Malgré toutes les embuches et les délais, Benjamin Barberot garde l’espoir que sa situation connaîtra une fin heureuse. «Il n’y a pas de raison que l’IRCC me revienne avec de mauvaises nouvelles. D’après mon cabinet d’avocat, je suis complètement légitime d’obtenir ce permis. Mais on ne sait jamais. J’ai de l’espoir pour un permis de travail, mais je n’en ai pas vraiment pour une résidence permanente. Je vois mal comment le MIFI pourrait revenir sur sa décision», se questionne-t-il.

D’un autre côté, le MIFI a rouvert des programmes d’immigration s’adressant aux investisseurs. M. Barberot détient un profil qui lui permettrait d’y postuler, mais si peu de détails sont actuellement disponibles sur la marche à suivre qu’il préfère attendre une réponse de l’IRCC.

«Il n’y a pas d’antériorité au programme pour investisseurs. Mes avocats ne savent pas ce qu’il faut produire comme documents ni comment ça va se passer. Même les agents d’immigration du MIFI ne savent pas comment adresser ces dossiers. Le MIFI m’encourage à y postuler, mais on me rappelle en même temps que je suis sous surveillance pendant cinq ans. C’est ordinaire», commente M. Barberot.

Récemment, le MIFI l’a informé que son dossier entier sera révisé à nouveau par un agent.
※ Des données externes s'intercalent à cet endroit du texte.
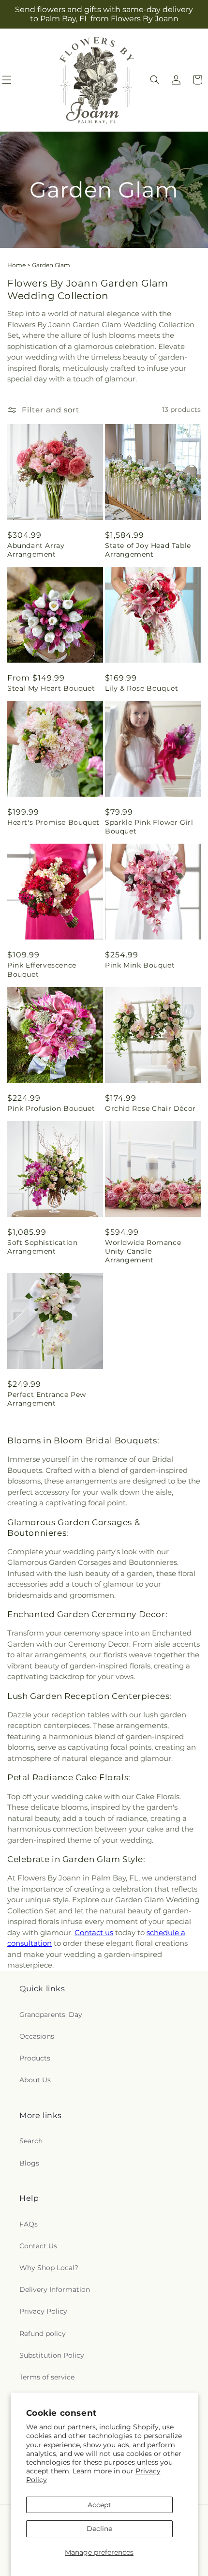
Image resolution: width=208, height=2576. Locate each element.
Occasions (36, 2036)
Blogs (29, 2163)
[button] (154, 80)
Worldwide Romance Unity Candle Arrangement (143, 1251)
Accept (99, 2504)
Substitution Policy (51, 2355)
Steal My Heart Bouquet (51, 688)
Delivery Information (54, 2289)
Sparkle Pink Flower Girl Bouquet (149, 826)
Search (31, 2141)
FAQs (28, 2224)
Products (34, 2058)
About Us (35, 2080)
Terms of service (46, 2377)
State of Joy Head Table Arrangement (148, 550)
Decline (99, 2528)
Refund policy (42, 2333)
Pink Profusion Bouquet (51, 1108)
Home (16, 265)
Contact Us (38, 2246)
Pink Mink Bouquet (140, 965)
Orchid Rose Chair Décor (150, 1108)
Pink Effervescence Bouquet (41, 969)
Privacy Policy (43, 2311)
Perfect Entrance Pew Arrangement (46, 1399)
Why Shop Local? (48, 2267)
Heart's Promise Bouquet (53, 822)
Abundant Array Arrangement (35, 550)
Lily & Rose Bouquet (141, 688)
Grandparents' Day (50, 2014)
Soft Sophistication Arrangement (42, 1247)
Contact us (93, 1932)
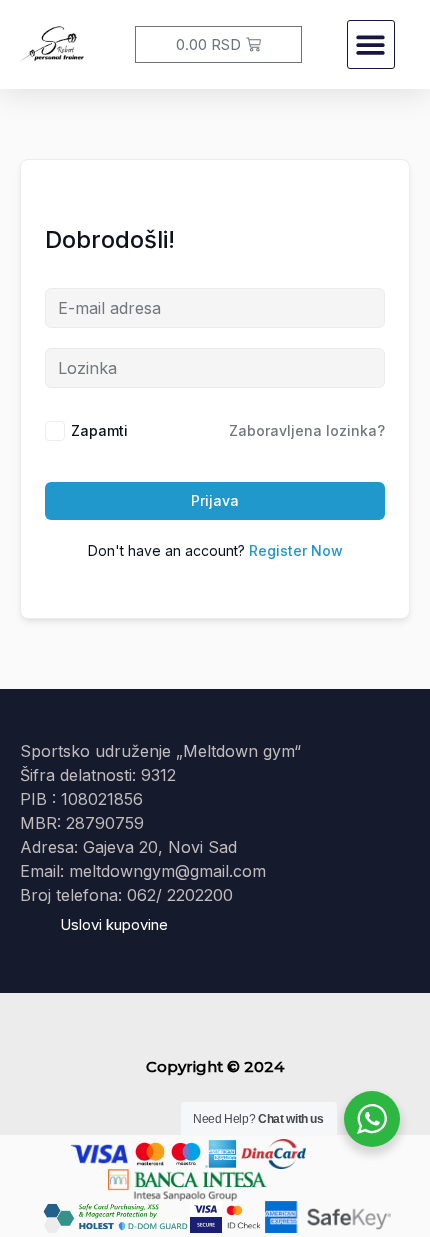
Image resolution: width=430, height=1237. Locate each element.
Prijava (215, 500)
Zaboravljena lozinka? (307, 430)
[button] (371, 44)
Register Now (296, 550)
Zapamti (99, 430)
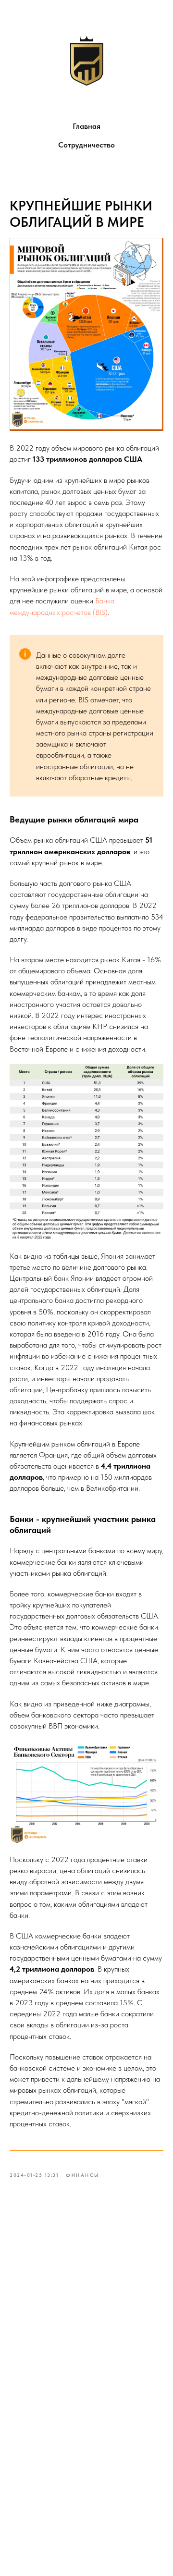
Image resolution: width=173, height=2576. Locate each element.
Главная (86, 126)
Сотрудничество (86, 144)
Reste à savoir s’il obtiendra une décision différente.

 

Qu’est-ce qu’Elips?

Elips plastics fabrique des contenants dédiés aux aliments vendus en épiceries. (Photo : Ghyslain Bergeron)

Elips plastics est une entreprise spécialisée dans la fabrication de contenants alimentaires destinés à des produits offerts en épiceries. Fondée en 2009 sous le nom d’IML Plastx, l’entreprise a été acquise par Europlastiques en 2017 avant de changer de nom en 2019. Chaque année, ce sont près de 60 millions de contenants qui sont produits dans l’usine drummondvilloise. Elips emploie une trentaine de personnes qui représentent 11 nationalités.